Lügat anlamı : Asıl. Ana, baba. Cedler. İstinadgah. Racih delil, kaide. Asıllar, kökler, temeller. Tarz, metod, tertib. (Büyük Lügat, Usül maddesi. sh: 1026)

06/03/2008


       Lügat  anlamı :  Asıl.   Ana, baba.  Cedler.  İstinadgah.   Racih  delil, kaide.  Asıllar,  kökler,  temeller.    Tarz,  metod, tertib.  (Büyük Lügat, Usül  maddesi. sh: 1026)



      Istılahi anlamı:   Bir  ilmin  asıl  mevzuundan  önce  öğrenilmesi  lazım  gelen  esaslar.  Bir  hedefe  ulaşmak  için  tutulan  düzenli  yol. (Büyük Lügat, Usül  maddesi. sh: 1026)

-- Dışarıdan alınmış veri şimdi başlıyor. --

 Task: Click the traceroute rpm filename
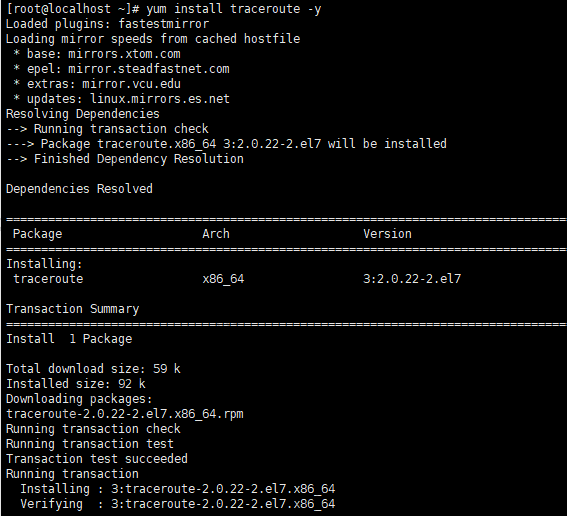(x=125, y=414)
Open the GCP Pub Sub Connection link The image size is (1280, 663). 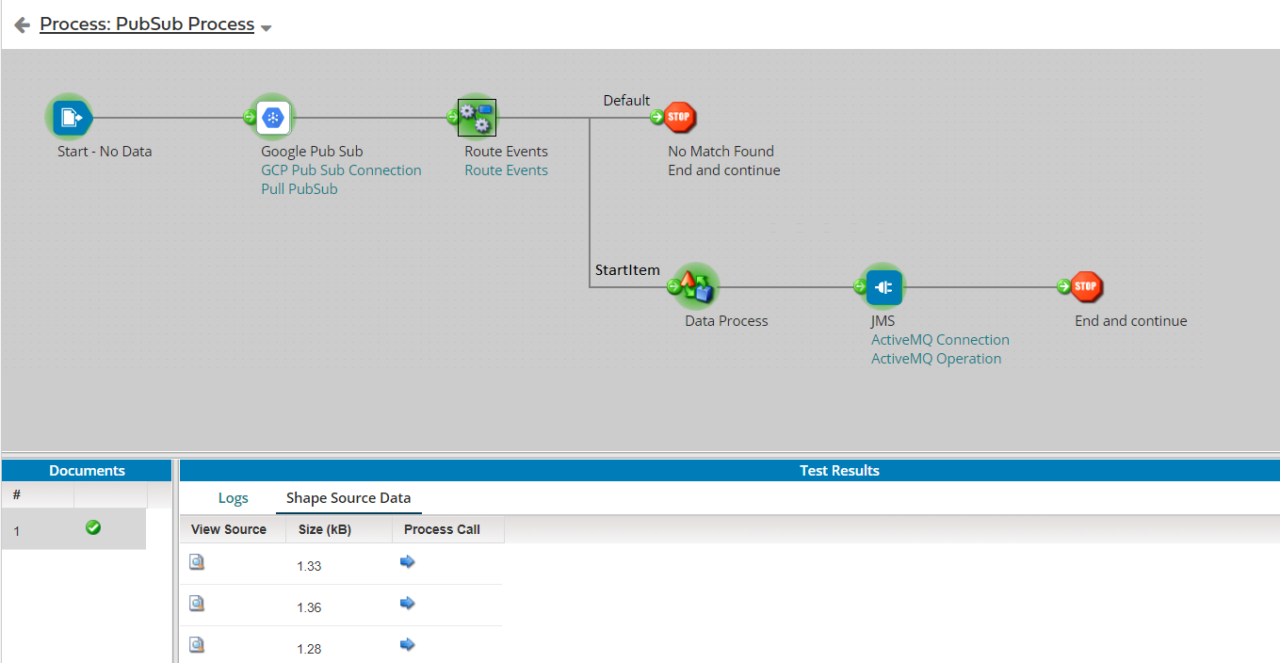[341, 169]
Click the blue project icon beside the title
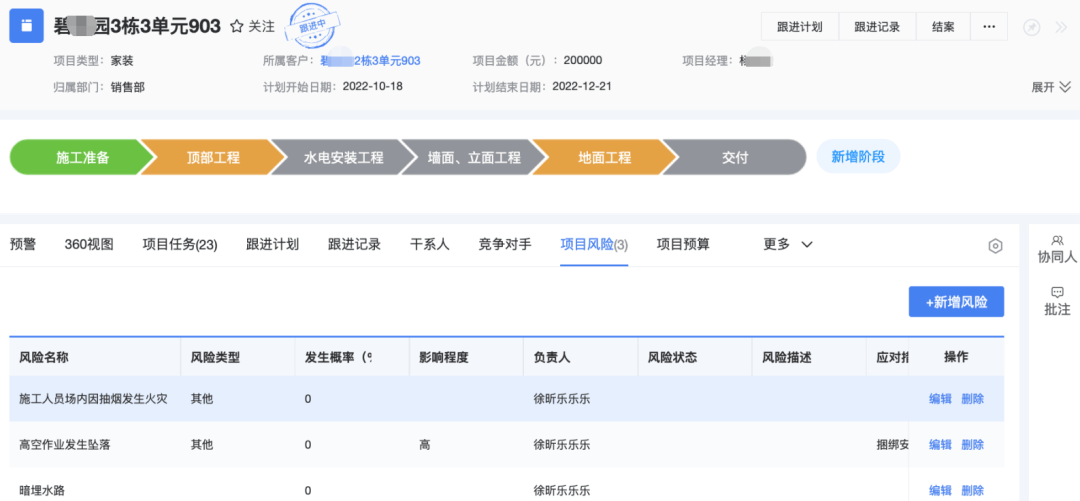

   Usul-ü  Erbaa :  Edille-i  Şeriyye.Fık.  Fıkıh  ilminin  istinad  ettiği  deliller:



   1- Kitap,  yani  Kur'an-ı  Kerim'de ki  deliller.



   2- Sünnet



   3- İcma-ı  Ümmet.



   4- Kıyas-ı  Fukaha.



   



    Usul-ud-din  :  İlm-i  Kelam.



    Usuliyun      :  Fıkıh  Usulüyle  uğraşan   İslam  alimleri.  Usul-ü  Fıkıh  müellifleri.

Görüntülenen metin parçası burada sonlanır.